Les États-Unis, après avoir laissé l’Iran jouer un rôle central dans la guerre contre Daech, en Syrie et en Irak, ont opéré un revirement diplomatique pour empêcher l’Iran de sortir en position de force du conflit. Ils sont revenus vers l’Arabie saoudite, qu’ils n’avaient en fait jamais lâchée. Et peu de temps après son élection, Trump a dénoncé l’accord sur le nucléaire iranien, annonçant de nouvelles sanctions commerciales radicales contre l’Iran.
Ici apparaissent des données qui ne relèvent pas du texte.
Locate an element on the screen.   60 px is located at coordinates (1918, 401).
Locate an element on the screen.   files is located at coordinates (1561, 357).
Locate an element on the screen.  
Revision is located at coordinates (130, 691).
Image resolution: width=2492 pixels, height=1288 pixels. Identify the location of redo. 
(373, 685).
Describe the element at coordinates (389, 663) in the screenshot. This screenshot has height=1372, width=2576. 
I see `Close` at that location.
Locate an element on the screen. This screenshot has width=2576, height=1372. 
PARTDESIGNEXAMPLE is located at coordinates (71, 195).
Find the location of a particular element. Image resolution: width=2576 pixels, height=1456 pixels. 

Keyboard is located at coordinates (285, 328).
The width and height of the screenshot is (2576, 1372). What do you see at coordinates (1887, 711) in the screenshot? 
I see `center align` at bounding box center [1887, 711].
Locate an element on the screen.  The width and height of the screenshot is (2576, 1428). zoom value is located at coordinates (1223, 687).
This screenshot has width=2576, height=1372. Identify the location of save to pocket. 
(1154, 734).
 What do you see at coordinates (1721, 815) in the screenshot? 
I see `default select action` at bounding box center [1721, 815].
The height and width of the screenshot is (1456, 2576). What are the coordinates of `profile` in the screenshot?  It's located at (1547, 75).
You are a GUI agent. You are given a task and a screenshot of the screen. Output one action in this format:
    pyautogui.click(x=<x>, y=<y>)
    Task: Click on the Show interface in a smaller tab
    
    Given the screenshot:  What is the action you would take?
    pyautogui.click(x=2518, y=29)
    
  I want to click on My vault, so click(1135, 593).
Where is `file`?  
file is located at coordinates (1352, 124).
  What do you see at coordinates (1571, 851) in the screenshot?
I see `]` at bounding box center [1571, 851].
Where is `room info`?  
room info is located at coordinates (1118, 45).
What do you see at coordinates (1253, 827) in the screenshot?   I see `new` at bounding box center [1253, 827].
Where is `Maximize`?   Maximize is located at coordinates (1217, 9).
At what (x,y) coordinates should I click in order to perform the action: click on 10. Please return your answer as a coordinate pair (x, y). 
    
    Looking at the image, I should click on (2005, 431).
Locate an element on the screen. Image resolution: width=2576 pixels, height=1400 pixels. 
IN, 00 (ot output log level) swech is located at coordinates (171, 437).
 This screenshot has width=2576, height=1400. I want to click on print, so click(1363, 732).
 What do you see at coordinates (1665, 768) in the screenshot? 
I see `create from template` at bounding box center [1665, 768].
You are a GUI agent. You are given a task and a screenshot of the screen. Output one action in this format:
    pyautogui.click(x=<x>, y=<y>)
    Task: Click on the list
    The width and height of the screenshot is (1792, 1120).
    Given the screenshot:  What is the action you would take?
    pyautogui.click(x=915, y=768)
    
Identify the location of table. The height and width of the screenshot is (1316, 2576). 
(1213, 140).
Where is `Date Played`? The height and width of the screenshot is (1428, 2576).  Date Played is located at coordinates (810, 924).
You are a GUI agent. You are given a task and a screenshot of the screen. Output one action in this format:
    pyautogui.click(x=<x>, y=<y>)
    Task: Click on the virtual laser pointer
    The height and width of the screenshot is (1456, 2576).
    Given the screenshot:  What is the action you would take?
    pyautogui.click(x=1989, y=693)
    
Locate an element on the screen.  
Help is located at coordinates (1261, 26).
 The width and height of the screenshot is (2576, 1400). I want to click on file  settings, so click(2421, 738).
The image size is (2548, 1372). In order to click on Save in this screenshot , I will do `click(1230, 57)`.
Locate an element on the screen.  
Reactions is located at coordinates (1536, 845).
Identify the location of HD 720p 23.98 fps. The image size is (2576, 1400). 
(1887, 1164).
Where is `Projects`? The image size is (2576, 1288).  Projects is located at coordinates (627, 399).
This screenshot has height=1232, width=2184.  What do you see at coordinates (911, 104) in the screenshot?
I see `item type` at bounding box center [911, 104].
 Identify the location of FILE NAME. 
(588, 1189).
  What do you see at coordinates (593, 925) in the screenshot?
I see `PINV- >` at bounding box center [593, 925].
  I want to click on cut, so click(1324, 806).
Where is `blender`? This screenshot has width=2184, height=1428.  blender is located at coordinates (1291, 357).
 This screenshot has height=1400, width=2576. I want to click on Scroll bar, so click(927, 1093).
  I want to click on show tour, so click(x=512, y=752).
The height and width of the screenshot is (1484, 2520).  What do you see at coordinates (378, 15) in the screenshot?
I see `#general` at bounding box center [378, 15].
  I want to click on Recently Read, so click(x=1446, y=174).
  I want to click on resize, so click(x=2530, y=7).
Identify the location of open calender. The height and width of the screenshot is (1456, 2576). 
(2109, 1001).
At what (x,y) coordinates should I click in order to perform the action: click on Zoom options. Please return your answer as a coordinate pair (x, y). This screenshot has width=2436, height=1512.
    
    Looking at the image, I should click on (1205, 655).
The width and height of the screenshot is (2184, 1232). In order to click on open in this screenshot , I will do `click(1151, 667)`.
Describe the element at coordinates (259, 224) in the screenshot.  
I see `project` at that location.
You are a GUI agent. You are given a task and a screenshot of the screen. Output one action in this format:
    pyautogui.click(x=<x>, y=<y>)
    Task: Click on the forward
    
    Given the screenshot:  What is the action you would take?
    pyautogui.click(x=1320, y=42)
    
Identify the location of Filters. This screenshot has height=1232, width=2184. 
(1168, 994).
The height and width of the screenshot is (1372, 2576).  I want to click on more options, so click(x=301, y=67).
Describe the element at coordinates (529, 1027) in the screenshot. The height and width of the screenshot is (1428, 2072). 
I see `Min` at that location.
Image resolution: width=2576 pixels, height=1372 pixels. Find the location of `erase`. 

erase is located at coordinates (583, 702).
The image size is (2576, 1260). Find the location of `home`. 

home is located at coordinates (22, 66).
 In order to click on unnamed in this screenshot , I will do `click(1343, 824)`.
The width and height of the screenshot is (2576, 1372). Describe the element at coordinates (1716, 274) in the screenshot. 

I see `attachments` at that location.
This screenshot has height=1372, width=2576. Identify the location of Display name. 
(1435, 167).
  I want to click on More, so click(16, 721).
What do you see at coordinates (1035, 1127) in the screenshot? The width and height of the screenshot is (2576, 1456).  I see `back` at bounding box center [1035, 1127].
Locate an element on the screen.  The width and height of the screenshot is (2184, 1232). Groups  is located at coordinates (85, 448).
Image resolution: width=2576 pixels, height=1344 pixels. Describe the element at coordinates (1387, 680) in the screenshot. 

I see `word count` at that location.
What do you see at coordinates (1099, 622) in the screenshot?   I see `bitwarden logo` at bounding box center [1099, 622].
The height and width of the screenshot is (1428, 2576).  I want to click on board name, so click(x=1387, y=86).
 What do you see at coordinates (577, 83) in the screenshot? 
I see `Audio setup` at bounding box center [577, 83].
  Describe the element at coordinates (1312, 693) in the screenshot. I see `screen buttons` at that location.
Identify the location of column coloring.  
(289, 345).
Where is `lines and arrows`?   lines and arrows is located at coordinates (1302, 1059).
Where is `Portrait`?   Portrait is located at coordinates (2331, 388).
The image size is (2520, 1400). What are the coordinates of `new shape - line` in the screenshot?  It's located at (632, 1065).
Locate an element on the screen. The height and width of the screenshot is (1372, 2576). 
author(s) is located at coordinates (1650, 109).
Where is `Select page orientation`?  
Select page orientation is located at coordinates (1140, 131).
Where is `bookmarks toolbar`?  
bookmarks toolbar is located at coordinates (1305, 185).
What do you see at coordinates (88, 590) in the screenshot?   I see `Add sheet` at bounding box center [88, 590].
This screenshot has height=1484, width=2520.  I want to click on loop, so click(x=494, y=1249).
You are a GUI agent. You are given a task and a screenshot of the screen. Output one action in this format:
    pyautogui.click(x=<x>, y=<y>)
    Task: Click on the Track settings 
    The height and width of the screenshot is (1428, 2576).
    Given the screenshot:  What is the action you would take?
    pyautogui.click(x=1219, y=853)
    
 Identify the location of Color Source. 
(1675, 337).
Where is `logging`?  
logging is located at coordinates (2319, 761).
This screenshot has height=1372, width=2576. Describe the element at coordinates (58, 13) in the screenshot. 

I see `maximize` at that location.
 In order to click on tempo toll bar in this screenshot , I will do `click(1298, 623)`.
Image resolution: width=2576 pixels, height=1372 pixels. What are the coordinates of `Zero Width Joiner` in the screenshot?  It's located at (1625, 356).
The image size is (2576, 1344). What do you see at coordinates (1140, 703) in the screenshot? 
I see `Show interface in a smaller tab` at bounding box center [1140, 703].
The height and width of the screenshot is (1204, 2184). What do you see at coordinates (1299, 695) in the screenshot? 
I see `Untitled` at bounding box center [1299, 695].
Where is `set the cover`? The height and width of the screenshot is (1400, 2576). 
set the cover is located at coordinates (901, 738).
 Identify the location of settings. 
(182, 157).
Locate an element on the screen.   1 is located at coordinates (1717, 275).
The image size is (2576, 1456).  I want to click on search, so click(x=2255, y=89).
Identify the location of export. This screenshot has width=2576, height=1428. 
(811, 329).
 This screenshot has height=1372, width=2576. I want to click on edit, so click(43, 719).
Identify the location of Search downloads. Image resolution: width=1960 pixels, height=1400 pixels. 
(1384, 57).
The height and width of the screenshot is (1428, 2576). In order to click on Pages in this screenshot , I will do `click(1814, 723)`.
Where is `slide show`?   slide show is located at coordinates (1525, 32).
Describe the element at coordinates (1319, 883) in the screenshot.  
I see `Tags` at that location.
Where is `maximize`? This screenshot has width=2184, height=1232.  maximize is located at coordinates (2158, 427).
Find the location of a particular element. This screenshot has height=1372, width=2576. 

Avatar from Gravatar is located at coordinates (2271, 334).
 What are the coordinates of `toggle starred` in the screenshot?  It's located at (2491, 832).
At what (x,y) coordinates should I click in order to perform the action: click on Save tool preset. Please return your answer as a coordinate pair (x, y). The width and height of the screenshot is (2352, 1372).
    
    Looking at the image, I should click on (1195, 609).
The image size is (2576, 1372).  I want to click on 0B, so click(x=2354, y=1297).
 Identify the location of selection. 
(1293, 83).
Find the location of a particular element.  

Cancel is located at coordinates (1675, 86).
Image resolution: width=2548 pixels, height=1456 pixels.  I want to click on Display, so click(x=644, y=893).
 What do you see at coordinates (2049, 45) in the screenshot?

Mettant ses menaces à exécution, il a bloqué les exportations vers ce pays en produits de première nécessité, faisant reculer brutalement le niveau de vie des couches populaires. Mais ces mesures ont aussi visé les alliés régionaux de l’Iran, comme la Turquie, qui craint désormais de ne plus pouvoir recevoir de gaz et de pétrole iraniens. Elles ont aussi visé les autres puissances impérialistes européennes qui avaient des échanges économiques avec l’Iran, auxquels elles ont dû officiellement mettre un terme. Et ce n’est que le début, car le 4 novembre 2018, doit débuter la seconde vague de sanctions économiques, avec notamment l’arrêt des exportations d’hydrocarbures.

Après des années de guerres et de bombardements, les chantiers de la reconstruction sont au cœur des tractations entre tous les protagonistes de la région. Il y a quelques jours, Trump a obligé le gouvernement irakien à passer commande pour 15 milliards de dollars de turbines à gaz auprès du géant américain General Electric alors que le contrat était en passe d’être signé avec le groupe allemand Siemens. Trump avait un argument de poids : si le gouvernement irakien obtempère, les États-Unis pourront accepter de laisser ouvert le gazoduc en provenance d’Iran qui alimente l’Irak.

Les États-Unis avaient soutenu jusque-là MBS dans toutes ses initiatives : ses coups de force en Arabie saoudite pour asseoir son autorité, ses initiatives guerrières au Yémen, ou encore le blocus de son rival voisin, le Qatar. Car le Qatar, partageant avec l’Iran un gigantesque gisement gazier offshore se trouvant à cheval sur les deux eaux territoriales, s’est trouvé de fait avoir des intérêts communs avec ce pays. Cette fois-ci, en assassinant d’une façon un peu trop visible un journaliste, employé qui plus est par un quotidien américain, le prince héritier saoudien est devenu difficile à défendre ouvertement et ses tuteurs américains sont contraints de le lâcher, au moins partiellement.

Comme a dit le président de la Commission des Affaires étrangères du Sénat des États-Unis : « L’Arabie saoudite est un pays et MBS est une personne. Je suis prêt, à séparer les deux. » Cela ne remet en cause ni la stratégie des États-Unis, qui est une des sources majeures du chaos de la région, ni évidemment les ventes d’armes à l’Arabie saoudite, qui sont une source de profits considérables pour tous les industriels de l’armement européens et américains.